▸ **Listed entries**:
+ + +

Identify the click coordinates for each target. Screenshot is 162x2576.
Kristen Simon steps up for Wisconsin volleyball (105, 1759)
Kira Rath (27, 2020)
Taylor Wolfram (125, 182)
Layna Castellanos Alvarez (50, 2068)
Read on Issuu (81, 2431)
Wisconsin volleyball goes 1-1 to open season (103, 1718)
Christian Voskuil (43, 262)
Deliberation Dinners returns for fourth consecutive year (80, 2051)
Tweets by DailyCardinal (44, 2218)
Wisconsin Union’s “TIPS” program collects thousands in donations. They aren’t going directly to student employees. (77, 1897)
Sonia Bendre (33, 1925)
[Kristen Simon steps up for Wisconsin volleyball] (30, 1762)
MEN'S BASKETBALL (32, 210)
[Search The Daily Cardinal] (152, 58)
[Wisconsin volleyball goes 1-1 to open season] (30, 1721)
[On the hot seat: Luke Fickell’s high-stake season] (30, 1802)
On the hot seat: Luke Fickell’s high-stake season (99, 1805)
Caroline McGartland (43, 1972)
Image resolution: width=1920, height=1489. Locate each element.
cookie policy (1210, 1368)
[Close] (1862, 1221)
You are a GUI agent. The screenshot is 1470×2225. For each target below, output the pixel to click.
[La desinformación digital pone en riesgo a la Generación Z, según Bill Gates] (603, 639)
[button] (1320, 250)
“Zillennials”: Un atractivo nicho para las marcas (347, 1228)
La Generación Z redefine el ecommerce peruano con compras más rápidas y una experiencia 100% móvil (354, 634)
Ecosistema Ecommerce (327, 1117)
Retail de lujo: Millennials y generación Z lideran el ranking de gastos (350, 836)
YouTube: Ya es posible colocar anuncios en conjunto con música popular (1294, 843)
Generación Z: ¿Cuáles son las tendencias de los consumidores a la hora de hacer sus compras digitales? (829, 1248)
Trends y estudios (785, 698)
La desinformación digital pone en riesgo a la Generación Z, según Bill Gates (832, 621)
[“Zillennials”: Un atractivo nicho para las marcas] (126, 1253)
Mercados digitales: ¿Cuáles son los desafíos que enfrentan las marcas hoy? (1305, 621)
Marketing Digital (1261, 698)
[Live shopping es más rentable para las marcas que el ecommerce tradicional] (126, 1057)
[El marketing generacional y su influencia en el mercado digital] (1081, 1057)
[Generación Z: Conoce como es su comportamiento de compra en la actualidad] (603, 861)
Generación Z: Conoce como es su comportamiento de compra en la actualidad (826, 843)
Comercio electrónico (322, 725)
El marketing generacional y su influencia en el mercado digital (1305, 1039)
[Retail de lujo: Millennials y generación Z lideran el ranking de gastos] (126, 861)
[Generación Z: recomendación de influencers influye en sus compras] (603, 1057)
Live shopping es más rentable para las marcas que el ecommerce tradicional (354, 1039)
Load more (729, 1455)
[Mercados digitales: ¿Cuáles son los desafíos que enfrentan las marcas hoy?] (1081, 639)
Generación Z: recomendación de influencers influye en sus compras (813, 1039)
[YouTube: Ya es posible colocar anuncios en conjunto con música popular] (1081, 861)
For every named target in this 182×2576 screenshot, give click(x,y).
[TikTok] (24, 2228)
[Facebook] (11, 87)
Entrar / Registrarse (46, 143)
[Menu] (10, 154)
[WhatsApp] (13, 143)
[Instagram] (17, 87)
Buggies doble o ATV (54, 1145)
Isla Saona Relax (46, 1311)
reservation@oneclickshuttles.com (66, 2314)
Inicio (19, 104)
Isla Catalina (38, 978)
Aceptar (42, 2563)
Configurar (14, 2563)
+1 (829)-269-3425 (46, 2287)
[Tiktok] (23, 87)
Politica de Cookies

+ + +

▸ **Exercise description**: From the entries above, give again exactly the lines running from the line with "Load more (729, 1455)" to the line with "Buggies doble o ATV (54, 1145)"; include both of those lines.

▸ **Answer area**:
Load more (729, 1455)
[Mercados digitales: ¿Cuáles son los desafíos que enfrentan las marcas hoy?] (1081, 639)
Generación Z: recomendación de influencers influye en sus compras (813, 1039)
[YouTube: Ya es posible colocar anuncios en conjunto con música popular] (1081, 861)
For every named target in this 182×2576 screenshot, give click(x,y).
[TikTok] (24, 2228)
[Facebook] (11, 87)
Entrar / Registrarse (46, 143)
[Menu] (10, 154)
[WhatsApp] (13, 143)
[Instagram] (17, 87)
Buggies doble o ATV (54, 1145)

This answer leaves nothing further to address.